### Data supplied

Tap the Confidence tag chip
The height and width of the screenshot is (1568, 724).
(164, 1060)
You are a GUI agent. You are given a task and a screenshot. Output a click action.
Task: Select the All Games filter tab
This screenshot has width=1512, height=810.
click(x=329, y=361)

######

Copy each line exactly, beginning at the one with "You are a GUI" and stopping after the last line of the entries. Include nothing else.

You are a GUI agent. You are given a task and a screenshot. Output a click action.
Task: Select the All Games filter tab
This screenshot has width=1512, height=810.
click(x=329, y=361)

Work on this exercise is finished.